_RECORDS PROVIDED_

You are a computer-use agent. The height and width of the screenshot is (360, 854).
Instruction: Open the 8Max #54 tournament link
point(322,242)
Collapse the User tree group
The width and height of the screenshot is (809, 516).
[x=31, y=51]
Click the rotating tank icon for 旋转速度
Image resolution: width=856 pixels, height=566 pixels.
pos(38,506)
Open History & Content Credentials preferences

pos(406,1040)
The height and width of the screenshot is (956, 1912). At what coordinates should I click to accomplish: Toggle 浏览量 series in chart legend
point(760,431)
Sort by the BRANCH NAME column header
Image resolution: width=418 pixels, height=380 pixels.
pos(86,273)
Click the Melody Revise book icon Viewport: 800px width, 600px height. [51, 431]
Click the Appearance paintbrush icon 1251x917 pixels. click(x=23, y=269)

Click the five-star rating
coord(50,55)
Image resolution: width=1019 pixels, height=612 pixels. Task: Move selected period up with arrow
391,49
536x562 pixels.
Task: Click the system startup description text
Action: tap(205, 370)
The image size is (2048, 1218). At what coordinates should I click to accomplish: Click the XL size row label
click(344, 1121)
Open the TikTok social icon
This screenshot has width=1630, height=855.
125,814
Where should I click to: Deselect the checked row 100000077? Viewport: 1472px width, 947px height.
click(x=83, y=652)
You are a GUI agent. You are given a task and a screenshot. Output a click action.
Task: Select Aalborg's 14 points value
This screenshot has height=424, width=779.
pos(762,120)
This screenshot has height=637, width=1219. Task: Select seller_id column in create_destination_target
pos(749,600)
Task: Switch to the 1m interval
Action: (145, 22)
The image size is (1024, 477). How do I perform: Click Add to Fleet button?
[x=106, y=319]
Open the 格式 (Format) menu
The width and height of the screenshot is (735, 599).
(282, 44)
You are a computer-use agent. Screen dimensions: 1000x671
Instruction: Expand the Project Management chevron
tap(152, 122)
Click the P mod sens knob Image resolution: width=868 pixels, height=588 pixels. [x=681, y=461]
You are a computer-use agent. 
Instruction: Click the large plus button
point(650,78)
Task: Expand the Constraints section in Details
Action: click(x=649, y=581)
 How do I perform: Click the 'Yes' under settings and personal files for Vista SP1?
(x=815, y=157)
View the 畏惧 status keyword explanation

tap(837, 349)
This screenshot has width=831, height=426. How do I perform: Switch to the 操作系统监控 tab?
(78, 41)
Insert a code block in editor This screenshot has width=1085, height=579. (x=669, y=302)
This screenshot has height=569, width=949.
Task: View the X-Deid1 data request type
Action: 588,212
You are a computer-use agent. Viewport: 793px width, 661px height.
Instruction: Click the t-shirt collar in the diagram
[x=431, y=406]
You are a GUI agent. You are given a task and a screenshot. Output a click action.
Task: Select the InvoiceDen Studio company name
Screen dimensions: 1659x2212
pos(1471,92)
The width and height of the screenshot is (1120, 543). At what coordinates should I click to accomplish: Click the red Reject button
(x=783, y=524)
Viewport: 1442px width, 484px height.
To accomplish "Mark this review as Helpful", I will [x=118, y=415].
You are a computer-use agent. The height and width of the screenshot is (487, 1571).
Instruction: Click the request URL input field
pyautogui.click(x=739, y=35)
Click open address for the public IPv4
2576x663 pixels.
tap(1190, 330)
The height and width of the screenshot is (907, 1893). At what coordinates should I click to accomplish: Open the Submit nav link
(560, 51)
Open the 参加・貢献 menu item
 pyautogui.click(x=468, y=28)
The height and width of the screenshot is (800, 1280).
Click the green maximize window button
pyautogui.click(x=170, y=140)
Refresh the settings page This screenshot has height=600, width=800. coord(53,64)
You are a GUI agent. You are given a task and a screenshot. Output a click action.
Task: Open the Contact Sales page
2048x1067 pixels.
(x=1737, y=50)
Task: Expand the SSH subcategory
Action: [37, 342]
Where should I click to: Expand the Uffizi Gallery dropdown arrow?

_ACTION ITEM_
What lines in the records above include the string "page"? Copy each one.

_OUTPUT FOR THIS TASK_
Refresh the settings page This screenshot has height=600, width=800. coord(53,64)
Task: Open the Contact Sales page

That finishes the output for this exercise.